Na pilastra, uma espécie de ampulheta remete à passagem do tempo: em Still Water, duas garrafas se conectam por uma abraçadeira metálica enquanto Urethra (2025) dialoga diretamente com o que se vê ao fundo. Conduit I e II são como radiografias, revelando a estrutura interna dos objetos. A aproximação com a anatomia e os mistérios do interior do corpo apresentam uma lógica biomórfica em que corpo e mundo se sobrepõem. Ao relacionar a anatomia humana com a infraestrutural - o que está por trás das paredes dos prédios, as tubulações e sistemas de filtragem - Reservoir traz, nesta compreensão de dentro para fora, os fluxos que atravessam nossos corpos e os fluxos que sustentam edifícios e cidades.
Em diálogo com as particularidades do espaço, um laboratório onde os objetos de estudo se reconfiguram em diferentes esquemas evidencia sistemas estruturais e nos coloca em contacto com a ideia de circulação. Ao encontrar o elevador que liga os dois andares fechado, vemos um fio quase imperceptível que o atravessa e só é possível saber o que o sustenta no andar de baixo. Desço as escadas atraída pelo azul vibrante de Deflator (2025), o único cianótipo impresso em algodão, envolvente em suas tramas. A seguir, muito próxima ao chão, está Grape (2025), a girar vagarosamente, no compasso de um tempo dilatado.

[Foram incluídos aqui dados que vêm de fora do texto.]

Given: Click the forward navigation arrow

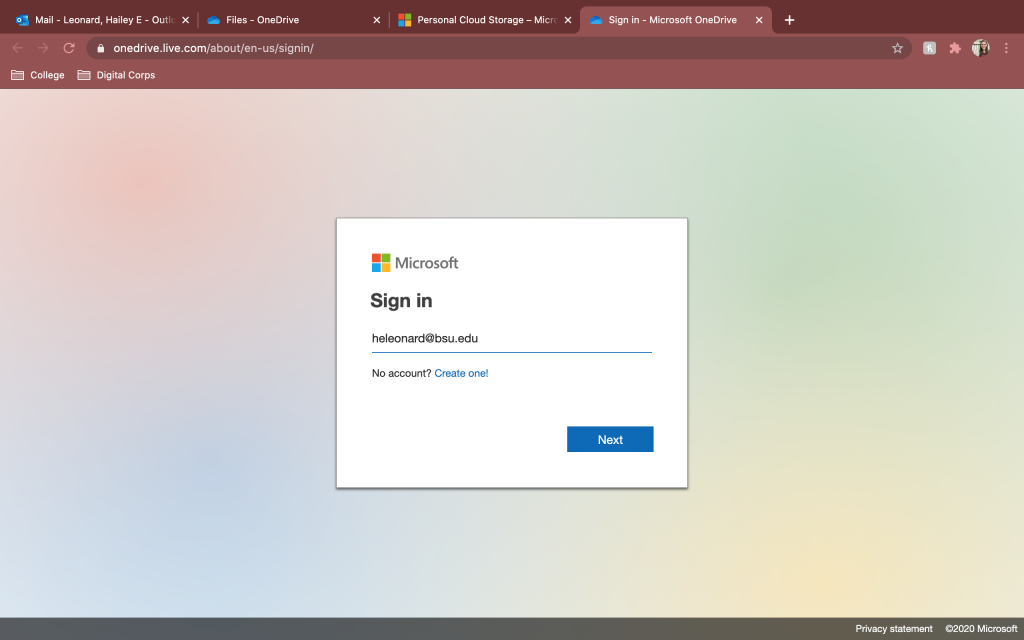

Reservoir é dividida em dois momentos. “Como se o andar de cima, com a grande incidência de luz natural, fosse uma superfície mais reflexiva, a uva, e no andar de baixo, sob o teto mais baixo e com a iluminação reduzida, tudo se torna mais denso e opaco como a passa, resultante do processo de desidratação”, revela o artista. Aqui a garrafa dá lugar ao cesto, que tece uma ambiguidade entre contenção e passagem a partir de sua estrutura elementar, sendo este também um dispositivo de armazenamento e transporte de energia. Relações entre peso e leveza e luz e sombra destacam-se neste segundo momento. Lembro-me do Baco (c. 1595), de Caravaggio, que seduz o espectador enquanto o aspecto das frutas já não tão frescas no cesto à sua frente revela a ação do tempo sobre a matéria. Existe um autorretrato de Caravaggio escondido nessa pintura. Também em Reservoir há indícios sutilmente ocultos.
Horn of Plenty (2025) traz a cornucópia — símbolo de abundância, frequentemente representado na história da arte com uvas, frutas e flores — disposta sobre um desidratador industrial. A obra contrapõe a manipulação e o controle da matéria ao seu comportamento orgânico e espontâneo de transmutação, tensionando noções de plenitude e esvaziamento, integridade e decomposição. Por fim, em Sun-maid I e II (2025) - impressões solares em espuma - a exposição reafirma o limiar especulativo da investigação de Gabriel Ribeiro, que articula o gesto consciente e apurado ao que escapa ao domínio, ao que é intuitivo e imprevisível.
Reservoir está patente na Galeria Foco até dia 25 de outubro de 2025.
1 BARROS, João de. Deuses do Olimpo e Heróis da Grécia Antiga. Lisboa: Clássica, 1936.